L’étude de Darke et al
La seconde étude, celle de Darke and al.(2) a été réalisée afin de déterminer l’importance du déficit des fonctions cognitives chez les patients en MMT et le lien possible avec certaines situations à risque fréquentes chez les toxicomanes (overdose, alcoolisme, traumatismes crâniens). Deux groupes ont été formés : 30 patients en MMT et 30 individus sélectionnés au sein d’une population non toxicomane. Une interview concernant les caractéristiques démographiques, des commémoratifs d’usage de drogues, d’overdose d’héroïne et de traumatisme crânien a été rempli et le degré de dépendance à l’alcool a été évalué pour chacun des individus. Ils ont ensuite subi des tests d’une durée de 90 minutes évaluant des paramètres liés à la fonction cognitive : l’intégration de l’information, l’attention, la capacité d’apprendre, la mémoire et la capacité à solutionner des problèmes. Un test de vocabulaire a été utilisé afin d’estimer l’intelligence pré-morbide, qui s’est révélée comparable dans les deux groupes.
En ce qui concerne la prévalence des facteurs de risque d’altération des fonctions cognitives :
- 73 % des patients en MMT ont été victimes d’une overdose contre 0% du groupe contrôle.
- 63 % des patients en MMT furent inclus dans la catégorie des dépendants à l’alcool contre 10 % dans l’autre groupe.
- les patients en MMT ont été trois fois plus victimes de traumatismes crâniens que les individus de l’autre groupe.
Les patients du groupe MMT ont eu des résultats inférieurs à ceux du groupe contrôle, quelque soit le test utilisé.
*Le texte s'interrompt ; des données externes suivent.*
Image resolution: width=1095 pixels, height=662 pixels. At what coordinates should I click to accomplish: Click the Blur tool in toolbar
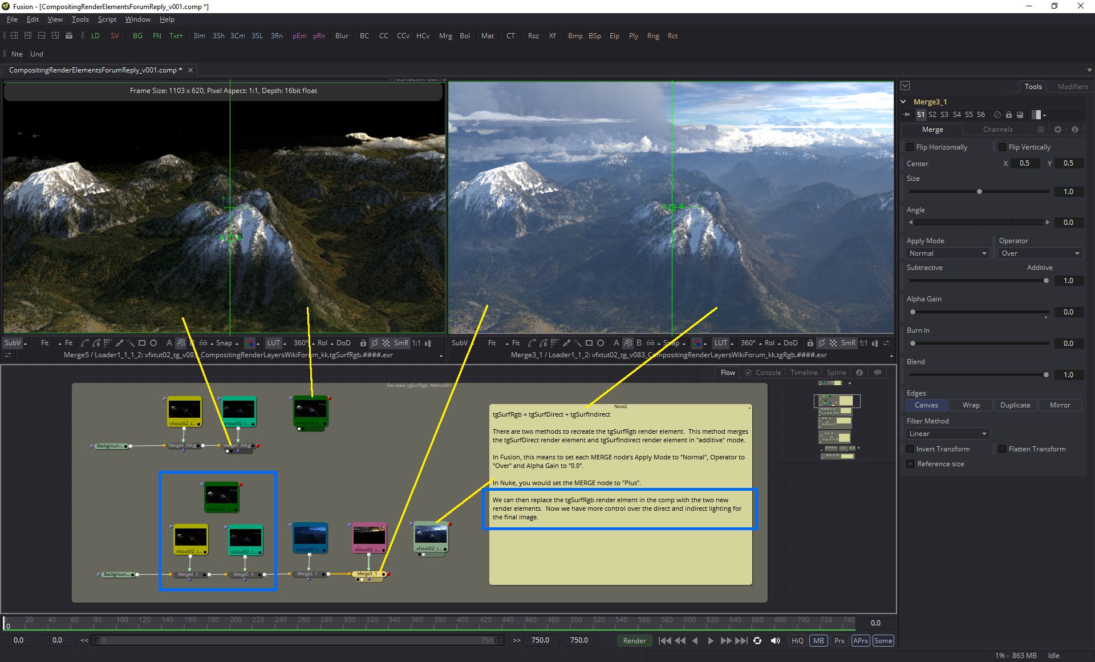(x=342, y=35)
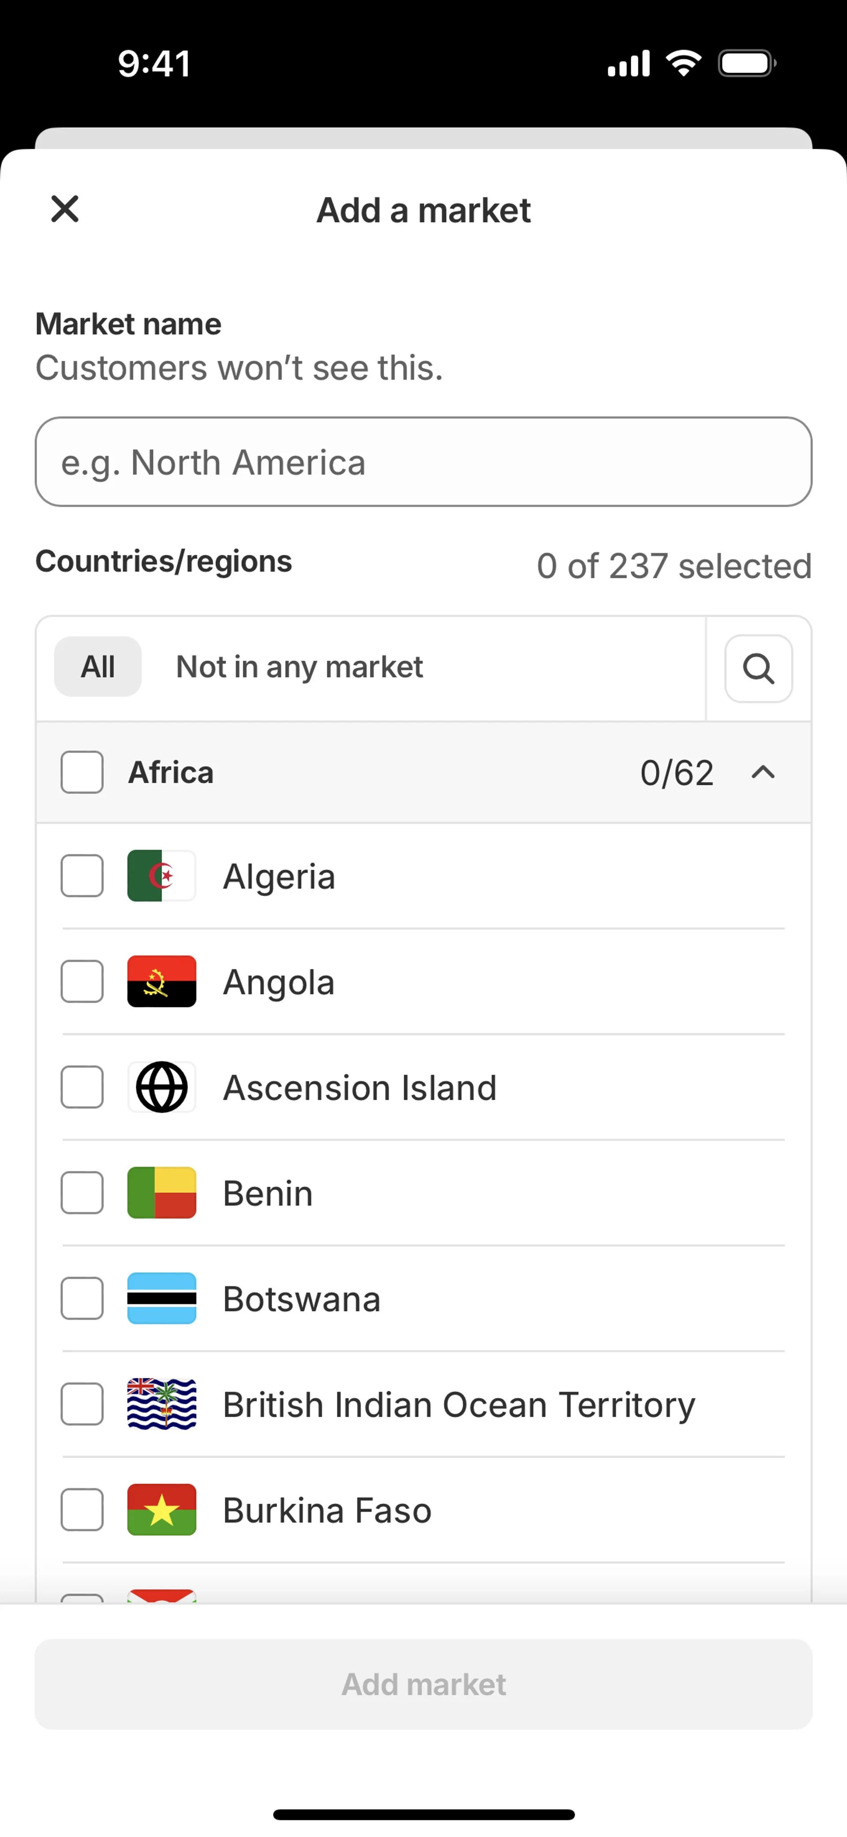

Afin de déterminer la relation entre les facteurs à risque identifiés et les résultats des tests, une mesure globale de la fonction cognitive a été calculée. La différence fut significative entre les deux groupes. Une corrélation négative existe entre la fonction cognitive et le nombre d’overdoses et entre la fonction cognitive et la dépendance à l’alcool.
Conclusions
On peut déduire de ces deux études que :
- l’appartenance au groupe MMT n’est pas une condition suffisante pour expliquer une déficience des fonctions cognitives et psychomotrices. Notamment, il faudrait également prendre en compte la consommation d’alcool ou d’autres drogues par chaque patient (1).
- les patients en MMT réalisent de moins bonnes performances des tests évaluant les facultés cognitives (à l’exception de celui déterminant l’intelligence pré-morbide) (2).
- certains facteurs à risque sont incriminés dans la baisse des facultés cognitives : les patients ayant une dépendance à l’alcool, ou ayant été victimes d’overdose ont des fonctions cognitives défectueuses (2).
- d’une manière générale, il n’y a pas d’influence de la dose de méthadone sur les résultats des tests (1,2).